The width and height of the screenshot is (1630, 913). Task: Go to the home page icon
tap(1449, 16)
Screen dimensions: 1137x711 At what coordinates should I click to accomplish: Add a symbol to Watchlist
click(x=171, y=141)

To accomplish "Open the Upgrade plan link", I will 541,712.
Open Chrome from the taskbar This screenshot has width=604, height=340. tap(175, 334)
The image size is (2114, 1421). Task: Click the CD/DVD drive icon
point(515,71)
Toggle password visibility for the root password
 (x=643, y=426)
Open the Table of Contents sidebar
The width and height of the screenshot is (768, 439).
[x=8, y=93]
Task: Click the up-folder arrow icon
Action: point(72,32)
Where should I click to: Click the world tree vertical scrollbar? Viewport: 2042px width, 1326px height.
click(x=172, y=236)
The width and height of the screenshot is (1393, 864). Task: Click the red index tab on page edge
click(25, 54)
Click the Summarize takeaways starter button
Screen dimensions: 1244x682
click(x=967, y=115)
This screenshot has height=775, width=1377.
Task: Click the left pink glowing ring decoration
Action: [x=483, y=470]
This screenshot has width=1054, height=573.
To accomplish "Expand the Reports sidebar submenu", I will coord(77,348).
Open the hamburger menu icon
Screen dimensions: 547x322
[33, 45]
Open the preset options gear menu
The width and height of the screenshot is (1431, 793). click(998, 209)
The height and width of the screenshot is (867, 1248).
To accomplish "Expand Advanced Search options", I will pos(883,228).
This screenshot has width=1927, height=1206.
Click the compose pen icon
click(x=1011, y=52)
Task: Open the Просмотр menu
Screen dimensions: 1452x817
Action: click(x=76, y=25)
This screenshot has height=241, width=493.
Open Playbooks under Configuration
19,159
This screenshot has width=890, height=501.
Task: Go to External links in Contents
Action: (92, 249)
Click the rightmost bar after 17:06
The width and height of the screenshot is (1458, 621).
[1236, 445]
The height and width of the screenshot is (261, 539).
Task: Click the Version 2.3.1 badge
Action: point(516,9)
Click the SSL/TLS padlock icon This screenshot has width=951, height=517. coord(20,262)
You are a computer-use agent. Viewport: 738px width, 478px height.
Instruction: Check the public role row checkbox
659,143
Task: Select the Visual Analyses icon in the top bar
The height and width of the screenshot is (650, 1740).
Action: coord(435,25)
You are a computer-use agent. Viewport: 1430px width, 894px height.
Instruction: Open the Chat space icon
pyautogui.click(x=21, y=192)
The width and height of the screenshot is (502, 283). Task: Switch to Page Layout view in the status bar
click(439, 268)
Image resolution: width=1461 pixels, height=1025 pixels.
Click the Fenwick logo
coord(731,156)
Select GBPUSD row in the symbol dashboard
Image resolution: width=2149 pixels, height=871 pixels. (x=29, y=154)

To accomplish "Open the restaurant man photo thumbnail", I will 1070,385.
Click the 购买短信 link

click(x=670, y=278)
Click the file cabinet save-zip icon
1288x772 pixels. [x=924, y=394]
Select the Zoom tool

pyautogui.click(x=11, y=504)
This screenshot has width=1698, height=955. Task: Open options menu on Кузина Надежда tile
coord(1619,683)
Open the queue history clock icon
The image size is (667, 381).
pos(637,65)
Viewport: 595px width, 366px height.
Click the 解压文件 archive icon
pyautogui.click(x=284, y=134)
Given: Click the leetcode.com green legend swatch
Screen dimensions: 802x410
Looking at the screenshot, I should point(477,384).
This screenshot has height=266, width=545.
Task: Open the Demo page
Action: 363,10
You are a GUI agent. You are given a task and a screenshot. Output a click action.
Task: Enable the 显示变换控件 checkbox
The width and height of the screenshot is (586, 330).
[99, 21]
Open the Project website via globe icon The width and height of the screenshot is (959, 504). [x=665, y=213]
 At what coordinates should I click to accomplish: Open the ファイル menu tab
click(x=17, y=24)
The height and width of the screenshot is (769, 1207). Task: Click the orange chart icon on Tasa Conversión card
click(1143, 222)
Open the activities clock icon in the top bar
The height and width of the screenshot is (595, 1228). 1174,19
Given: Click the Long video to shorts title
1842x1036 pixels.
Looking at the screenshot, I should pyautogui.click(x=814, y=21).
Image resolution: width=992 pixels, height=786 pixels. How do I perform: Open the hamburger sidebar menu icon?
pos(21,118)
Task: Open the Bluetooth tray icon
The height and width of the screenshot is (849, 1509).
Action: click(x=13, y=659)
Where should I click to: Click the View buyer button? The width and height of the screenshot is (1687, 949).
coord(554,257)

===============

**BRIEF**.
The response must be an exact reproduction of all the entries.

**FINAL ANSWER**.
The width and height of the screenshot is (1630, 913). Task: Go to the home page icon
tap(1449, 16)
Screen dimensions: 1137x711 At what coordinates should I click to accomplish: Add a symbol to Watchlist
click(x=171, y=141)

To accomplish "Open the Upgrade plan link", I will 541,712.
Open Chrome from the taskbar This screenshot has width=604, height=340. tap(175, 334)
The image size is (2114, 1421). Task: Click the CD/DVD drive icon
point(515,71)
Toggle password visibility for the root password
 (x=643, y=426)
Open the Table of Contents sidebar
The width and height of the screenshot is (768, 439).
[x=8, y=93]
Task: Click the up-folder arrow icon
Action: point(72,32)
Where should I click to: Click the world tree vertical scrollbar? Viewport: 2042px width, 1326px height.
click(x=172, y=236)
The width and height of the screenshot is (1393, 864). Task: Click the red index tab on page edge
click(25, 54)
Click the Summarize takeaways starter button
Screen dimensions: 1244x682
click(x=967, y=115)
This screenshot has height=775, width=1377.
Task: Click the left pink glowing ring decoration
Action: [x=483, y=470]
This screenshot has width=1054, height=573.
To accomplish "Expand the Reports sidebar submenu", I will coord(77,348).
Open the hamburger menu icon
Screen dimensions: 547x322
[33, 45]
Open the preset options gear menu
The width and height of the screenshot is (1431, 793). click(998, 209)
The height and width of the screenshot is (867, 1248).
To accomplish "Expand Advanced Search options", I will pos(883,228).
This screenshot has width=1927, height=1206.
Click the compose pen icon
click(x=1011, y=52)
Task: Open the Просмотр menu
Screen dimensions: 1452x817
Action: click(x=76, y=25)
This screenshot has height=241, width=493.
Open Playbooks under Configuration
19,159
This screenshot has width=890, height=501.
Task: Go to External links in Contents
Action: (92, 249)
Click the rightmost bar after 17:06
The width and height of the screenshot is (1458, 621).
[1236, 445]
The height and width of the screenshot is (261, 539).
Task: Click the Version 2.3.1 badge
Action: point(516,9)
Click the SSL/TLS padlock icon This screenshot has width=951, height=517. coord(20,262)
You are a computer-use agent. Viewport: 738px width, 478px height.
Instruction: Check the public role row checkbox
659,143
Task: Select the Visual Analyses icon in the top bar
The height and width of the screenshot is (650, 1740).
Action: coord(435,25)
You are a computer-use agent. Viewport: 1430px width, 894px height.
Instruction: Open the Chat space icon
pyautogui.click(x=21, y=192)
The width and height of the screenshot is (502, 283). Task: Switch to Page Layout view in the status bar
click(439, 268)
Image resolution: width=1461 pixels, height=1025 pixels.
Click the Fenwick logo
coord(731,156)
Select GBPUSD row in the symbol dashboard
Image resolution: width=2149 pixels, height=871 pixels. (x=29, y=154)

To accomplish "Open the restaurant man photo thumbnail", I will 1070,385.
Click the 购买短信 link

click(x=670, y=278)
Click the file cabinet save-zip icon
1288x772 pixels. [x=924, y=394]
Select the Zoom tool

pyautogui.click(x=11, y=504)
This screenshot has width=1698, height=955. Task: Open options menu on Кузина Надежда tile
coord(1619,683)
Open the queue history clock icon
The image size is (667, 381).
pos(637,65)
Viewport: 595px width, 366px height.
Click the 解压文件 archive icon
pyautogui.click(x=284, y=134)
Given: Click the leetcode.com green legend swatch
Screen dimensions: 802x410
Looking at the screenshot, I should point(477,384).
This screenshot has height=266, width=545.
Task: Open the Demo page
Action: 363,10
You are a GUI agent. You are given a task and a screenshot. Output a click action.
Task: Enable the 显示变换控件 checkbox
The width and height of the screenshot is (586, 330).
[99, 21]
Open the Project website via globe icon The width and height of the screenshot is (959, 504). [x=665, y=213]
 At what coordinates should I click to accomplish: Open the ファイル menu tab
click(x=17, y=24)
The height and width of the screenshot is (769, 1207). Task: Click the orange chart icon on Tasa Conversión card
click(1143, 222)
Open the activities clock icon in the top bar
The height and width of the screenshot is (595, 1228). 1174,19
Given: Click the Long video to shorts title
1842x1036 pixels.
Looking at the screenshot, I should pyautogui.click(x=814, y=21).
Image resolution: width=992 pixels, height=786 pixels. How do I perform: Open the hamburger sidebar menu icon?
pos(21,118)
Task: Open the Bluetooth tray icon
The height and width of the screenshot is (849, 1509).
Action: click(x=13, y=659)
Where should I click to: Click the View buyer button? The width and height of the screenshot is (1687, 949).
coord(554,257)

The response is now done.